52°17′08″N 104°14′46″E / 52.28556°N 104.24611°E / 52.28556; 104.24611

The administration of the East Siberian Railway in Irkutsk

The East Siberian Railway (Восточно-Сибирская железная дорога) is a railway in Russia (a branch of the Russian Railways and a part of the Trans-Siberian Railway), which runs across Irkutsk Oblast, Chita Oblast, Buryatia, and Yakutia. The railway administration is located in Irkutsk. The East Siberian Railway borders with the Krasnoyarsk Railway (railway station of Yurty), Trans-Baikal Railway (railway station of Petrovsky Zavod), and Baikal Amur Mainline (railway station of Lena-Vostochnaya). To the south, the East Siberian Railway runs close to the Russo-Mongolian border (railway station of Naushki). As of 2008, the total working length of the East Siberian Railway was 3,848.1 km (2,391.1 mi); number of employees – 46,233 (61,418 in 2005); net weight hauled – 76 million tonnes (75.934 million in 2005); long-distance passenger traffic – 3.6 million people (4.838 million in 2005); suburban traffic – 29 million people (26.225 million in 2005).[1] Annual cargo turnover is 278 million tonnes.[2]

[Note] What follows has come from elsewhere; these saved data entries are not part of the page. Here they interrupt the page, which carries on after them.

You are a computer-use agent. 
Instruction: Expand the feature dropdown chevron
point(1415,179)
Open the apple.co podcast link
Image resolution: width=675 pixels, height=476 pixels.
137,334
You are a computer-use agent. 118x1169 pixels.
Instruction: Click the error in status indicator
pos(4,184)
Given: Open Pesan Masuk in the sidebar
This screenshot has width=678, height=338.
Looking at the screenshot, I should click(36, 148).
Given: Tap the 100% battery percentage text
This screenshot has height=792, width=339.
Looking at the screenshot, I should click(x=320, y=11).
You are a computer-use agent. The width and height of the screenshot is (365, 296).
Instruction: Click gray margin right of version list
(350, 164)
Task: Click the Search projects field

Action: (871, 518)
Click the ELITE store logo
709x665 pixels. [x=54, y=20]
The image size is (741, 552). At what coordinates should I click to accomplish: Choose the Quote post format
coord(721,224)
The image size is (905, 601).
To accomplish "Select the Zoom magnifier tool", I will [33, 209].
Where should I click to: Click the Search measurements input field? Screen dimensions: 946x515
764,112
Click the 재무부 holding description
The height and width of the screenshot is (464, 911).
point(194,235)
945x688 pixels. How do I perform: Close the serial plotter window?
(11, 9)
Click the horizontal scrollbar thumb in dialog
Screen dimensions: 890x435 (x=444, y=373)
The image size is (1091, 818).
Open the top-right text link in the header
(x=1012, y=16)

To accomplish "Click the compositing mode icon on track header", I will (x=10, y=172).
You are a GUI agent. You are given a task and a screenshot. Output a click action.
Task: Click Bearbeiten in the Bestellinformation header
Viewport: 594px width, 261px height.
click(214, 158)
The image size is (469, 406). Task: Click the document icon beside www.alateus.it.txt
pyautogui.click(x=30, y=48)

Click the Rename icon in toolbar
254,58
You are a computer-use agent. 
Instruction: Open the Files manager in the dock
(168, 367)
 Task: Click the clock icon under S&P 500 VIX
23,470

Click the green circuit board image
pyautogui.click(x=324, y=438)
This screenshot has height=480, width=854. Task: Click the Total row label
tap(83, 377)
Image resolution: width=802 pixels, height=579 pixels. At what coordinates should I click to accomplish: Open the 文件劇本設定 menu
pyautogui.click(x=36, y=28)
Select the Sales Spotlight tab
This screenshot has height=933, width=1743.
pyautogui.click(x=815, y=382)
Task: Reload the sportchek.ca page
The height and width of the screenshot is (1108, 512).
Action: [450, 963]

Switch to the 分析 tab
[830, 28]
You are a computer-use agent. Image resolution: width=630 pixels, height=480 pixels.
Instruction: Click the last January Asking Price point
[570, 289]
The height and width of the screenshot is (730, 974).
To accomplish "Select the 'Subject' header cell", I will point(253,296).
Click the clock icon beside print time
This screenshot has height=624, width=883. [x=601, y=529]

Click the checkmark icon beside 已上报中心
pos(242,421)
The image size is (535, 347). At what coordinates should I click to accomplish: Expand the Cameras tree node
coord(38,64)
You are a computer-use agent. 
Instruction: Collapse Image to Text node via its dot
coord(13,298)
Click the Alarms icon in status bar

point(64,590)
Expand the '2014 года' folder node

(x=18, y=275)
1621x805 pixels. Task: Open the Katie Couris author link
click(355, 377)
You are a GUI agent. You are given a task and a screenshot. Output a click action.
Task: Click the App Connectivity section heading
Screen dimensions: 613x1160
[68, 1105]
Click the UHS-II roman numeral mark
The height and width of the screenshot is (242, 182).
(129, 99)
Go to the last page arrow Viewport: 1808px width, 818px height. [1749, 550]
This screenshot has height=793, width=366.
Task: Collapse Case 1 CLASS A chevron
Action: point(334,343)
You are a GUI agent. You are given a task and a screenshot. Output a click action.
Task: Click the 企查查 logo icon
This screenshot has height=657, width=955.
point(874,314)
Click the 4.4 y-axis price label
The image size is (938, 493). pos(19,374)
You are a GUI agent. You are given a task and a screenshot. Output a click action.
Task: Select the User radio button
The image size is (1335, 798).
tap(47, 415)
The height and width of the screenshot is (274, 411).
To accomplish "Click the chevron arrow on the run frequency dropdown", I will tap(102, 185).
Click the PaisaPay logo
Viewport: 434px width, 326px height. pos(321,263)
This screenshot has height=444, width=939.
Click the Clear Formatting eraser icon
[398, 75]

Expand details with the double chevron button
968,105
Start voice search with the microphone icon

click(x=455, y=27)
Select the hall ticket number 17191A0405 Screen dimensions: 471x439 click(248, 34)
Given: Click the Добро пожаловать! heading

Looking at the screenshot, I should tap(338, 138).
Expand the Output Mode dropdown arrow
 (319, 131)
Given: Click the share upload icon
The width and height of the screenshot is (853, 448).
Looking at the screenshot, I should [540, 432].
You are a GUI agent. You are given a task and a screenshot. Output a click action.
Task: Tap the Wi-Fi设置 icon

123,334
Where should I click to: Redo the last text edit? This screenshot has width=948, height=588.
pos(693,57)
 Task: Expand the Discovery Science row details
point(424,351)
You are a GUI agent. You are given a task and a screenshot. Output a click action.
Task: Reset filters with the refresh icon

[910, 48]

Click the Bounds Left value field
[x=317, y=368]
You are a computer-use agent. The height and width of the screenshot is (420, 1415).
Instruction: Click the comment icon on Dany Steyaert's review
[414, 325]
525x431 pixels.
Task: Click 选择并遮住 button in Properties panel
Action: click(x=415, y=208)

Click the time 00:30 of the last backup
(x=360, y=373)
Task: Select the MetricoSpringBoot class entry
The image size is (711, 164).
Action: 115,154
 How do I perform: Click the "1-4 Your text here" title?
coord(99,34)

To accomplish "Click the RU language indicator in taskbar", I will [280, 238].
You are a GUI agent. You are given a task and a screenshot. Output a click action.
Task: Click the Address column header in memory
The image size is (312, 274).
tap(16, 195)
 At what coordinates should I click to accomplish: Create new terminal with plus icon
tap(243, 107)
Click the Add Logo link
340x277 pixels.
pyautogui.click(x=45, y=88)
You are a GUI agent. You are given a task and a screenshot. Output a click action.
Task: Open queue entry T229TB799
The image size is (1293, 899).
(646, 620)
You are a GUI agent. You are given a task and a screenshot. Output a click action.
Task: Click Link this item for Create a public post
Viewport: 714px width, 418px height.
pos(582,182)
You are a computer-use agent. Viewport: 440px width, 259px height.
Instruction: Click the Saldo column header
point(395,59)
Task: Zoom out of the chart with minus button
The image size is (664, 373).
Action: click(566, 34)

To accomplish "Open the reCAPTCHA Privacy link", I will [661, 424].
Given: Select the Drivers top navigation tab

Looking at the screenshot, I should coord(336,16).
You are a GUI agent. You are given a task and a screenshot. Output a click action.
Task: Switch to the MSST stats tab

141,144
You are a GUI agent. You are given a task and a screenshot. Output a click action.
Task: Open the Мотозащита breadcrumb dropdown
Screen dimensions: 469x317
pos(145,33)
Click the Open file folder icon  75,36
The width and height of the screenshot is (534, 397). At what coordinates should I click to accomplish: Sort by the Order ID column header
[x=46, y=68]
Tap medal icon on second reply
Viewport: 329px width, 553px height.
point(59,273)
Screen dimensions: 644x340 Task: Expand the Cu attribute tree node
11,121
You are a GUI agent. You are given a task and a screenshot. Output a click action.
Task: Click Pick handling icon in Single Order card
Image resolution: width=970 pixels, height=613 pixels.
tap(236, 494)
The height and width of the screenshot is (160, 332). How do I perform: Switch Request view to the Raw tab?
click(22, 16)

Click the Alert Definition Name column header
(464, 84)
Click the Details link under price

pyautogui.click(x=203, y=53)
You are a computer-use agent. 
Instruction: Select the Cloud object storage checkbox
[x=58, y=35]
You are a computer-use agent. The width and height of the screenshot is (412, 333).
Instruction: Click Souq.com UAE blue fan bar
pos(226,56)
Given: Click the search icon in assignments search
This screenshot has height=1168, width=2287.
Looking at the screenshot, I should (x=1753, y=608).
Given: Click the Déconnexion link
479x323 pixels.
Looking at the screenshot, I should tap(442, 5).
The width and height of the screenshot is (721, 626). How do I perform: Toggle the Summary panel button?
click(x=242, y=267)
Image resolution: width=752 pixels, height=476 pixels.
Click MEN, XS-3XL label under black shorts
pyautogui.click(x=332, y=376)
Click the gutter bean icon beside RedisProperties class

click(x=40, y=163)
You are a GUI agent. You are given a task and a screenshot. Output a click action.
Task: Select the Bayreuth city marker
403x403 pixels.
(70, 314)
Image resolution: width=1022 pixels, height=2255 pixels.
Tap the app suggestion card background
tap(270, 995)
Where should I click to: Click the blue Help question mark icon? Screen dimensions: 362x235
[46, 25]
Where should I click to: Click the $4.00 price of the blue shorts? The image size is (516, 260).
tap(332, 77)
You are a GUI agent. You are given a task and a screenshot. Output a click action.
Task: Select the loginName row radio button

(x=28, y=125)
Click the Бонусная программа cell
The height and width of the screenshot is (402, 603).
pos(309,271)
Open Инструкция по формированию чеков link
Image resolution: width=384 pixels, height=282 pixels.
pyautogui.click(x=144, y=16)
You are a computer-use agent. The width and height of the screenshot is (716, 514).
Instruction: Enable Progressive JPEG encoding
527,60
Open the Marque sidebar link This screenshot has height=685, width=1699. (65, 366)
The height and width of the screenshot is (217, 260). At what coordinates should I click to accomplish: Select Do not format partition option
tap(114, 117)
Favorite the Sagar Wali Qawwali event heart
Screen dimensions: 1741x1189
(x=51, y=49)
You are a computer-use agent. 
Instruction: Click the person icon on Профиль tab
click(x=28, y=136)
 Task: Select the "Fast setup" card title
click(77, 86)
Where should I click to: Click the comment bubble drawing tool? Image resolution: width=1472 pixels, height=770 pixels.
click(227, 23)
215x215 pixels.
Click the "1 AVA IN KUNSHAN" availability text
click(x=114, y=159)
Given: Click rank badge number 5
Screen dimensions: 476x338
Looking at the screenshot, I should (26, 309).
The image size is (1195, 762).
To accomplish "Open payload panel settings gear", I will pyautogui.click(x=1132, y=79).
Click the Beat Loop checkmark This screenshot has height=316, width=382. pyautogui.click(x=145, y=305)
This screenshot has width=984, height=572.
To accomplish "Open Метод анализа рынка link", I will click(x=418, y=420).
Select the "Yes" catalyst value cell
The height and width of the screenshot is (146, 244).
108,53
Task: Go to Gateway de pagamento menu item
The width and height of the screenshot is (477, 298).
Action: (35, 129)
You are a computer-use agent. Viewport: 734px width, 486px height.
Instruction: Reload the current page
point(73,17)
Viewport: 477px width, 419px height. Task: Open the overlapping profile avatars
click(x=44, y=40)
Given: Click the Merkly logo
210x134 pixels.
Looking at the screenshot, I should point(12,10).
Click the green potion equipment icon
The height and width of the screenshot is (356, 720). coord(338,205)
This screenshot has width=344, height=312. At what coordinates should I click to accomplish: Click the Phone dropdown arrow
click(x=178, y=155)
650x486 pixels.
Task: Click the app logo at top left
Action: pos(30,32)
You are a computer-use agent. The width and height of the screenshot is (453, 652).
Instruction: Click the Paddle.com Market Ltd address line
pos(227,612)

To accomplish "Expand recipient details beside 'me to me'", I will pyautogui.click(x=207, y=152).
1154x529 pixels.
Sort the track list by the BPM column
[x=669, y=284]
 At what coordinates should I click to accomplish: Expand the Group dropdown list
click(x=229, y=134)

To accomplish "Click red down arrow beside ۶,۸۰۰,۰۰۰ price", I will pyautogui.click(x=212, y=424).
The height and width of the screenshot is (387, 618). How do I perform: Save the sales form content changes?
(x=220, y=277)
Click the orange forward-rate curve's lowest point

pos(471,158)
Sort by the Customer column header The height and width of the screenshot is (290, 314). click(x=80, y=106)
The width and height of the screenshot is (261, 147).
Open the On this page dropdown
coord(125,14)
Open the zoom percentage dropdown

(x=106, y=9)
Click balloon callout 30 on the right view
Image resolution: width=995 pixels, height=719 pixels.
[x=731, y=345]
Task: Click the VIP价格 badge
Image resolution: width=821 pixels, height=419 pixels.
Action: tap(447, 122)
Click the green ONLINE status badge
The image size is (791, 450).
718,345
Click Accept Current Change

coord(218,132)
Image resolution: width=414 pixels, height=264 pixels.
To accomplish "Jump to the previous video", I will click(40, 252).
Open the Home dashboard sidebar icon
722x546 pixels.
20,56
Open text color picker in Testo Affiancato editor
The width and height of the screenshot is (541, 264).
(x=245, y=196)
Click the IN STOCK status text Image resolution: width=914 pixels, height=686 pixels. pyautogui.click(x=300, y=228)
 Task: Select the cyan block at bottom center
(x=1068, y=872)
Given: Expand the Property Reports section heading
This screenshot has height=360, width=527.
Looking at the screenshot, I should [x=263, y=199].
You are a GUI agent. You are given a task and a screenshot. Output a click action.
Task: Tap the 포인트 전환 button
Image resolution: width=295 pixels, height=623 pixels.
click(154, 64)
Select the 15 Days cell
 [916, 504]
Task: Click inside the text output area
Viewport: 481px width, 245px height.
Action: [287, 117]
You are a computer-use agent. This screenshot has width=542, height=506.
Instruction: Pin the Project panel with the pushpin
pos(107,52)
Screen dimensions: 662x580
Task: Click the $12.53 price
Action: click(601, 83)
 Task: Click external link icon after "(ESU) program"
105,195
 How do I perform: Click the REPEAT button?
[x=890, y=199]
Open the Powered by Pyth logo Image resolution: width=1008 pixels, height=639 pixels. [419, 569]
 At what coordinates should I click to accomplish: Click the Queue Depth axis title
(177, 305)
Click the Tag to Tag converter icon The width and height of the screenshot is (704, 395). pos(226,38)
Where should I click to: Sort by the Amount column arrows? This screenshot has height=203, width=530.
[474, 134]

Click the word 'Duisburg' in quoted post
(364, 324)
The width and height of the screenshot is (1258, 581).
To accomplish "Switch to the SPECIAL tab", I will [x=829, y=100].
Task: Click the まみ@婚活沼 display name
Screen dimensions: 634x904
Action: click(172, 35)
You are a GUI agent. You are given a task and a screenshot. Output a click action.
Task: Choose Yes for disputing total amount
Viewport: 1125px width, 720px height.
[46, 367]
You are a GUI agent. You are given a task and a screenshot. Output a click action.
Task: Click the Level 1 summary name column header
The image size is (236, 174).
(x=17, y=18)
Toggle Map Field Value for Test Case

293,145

The East Siberian Railway consists of four divisions: the Irkutsk Railway Division, Severobaikalsk Railway Division, Taishet Railway Division, and Ulan-Ude Railway Division. The railway connects the regions of East Siberia, Transbaikal, and Russian Far East with the rest of the railroad network nationwide. The East Siberian Railway services major industrial areas of iron ore and coal mining, oil refining, logging, and wood processing, companies and factories in energy, chemical, machine building and machine-tool industries, nonferrous metallurgy, etc. In addition, the railway services agricultural grain-producing and cattle-breeding regions. The biggest points of cargo departure and arrival are Cheremkhovo, Korshunikha, Kitoy-Kombinatskaya, Sukhovskaya, Irkutsk-Sortirovochniy, Ulan-Ude, Lena, and Bratsk.

  1. ^ "Восточно-Сибирская ЖД" (in Russian). Archived from the original on February 17, 2009. Retrieved May 11, 2009.
  2. ^ Восточно-Сибирская ЖД (in Russian). Archived from the original on June 15, 2009. Retrieved May 11, 2009.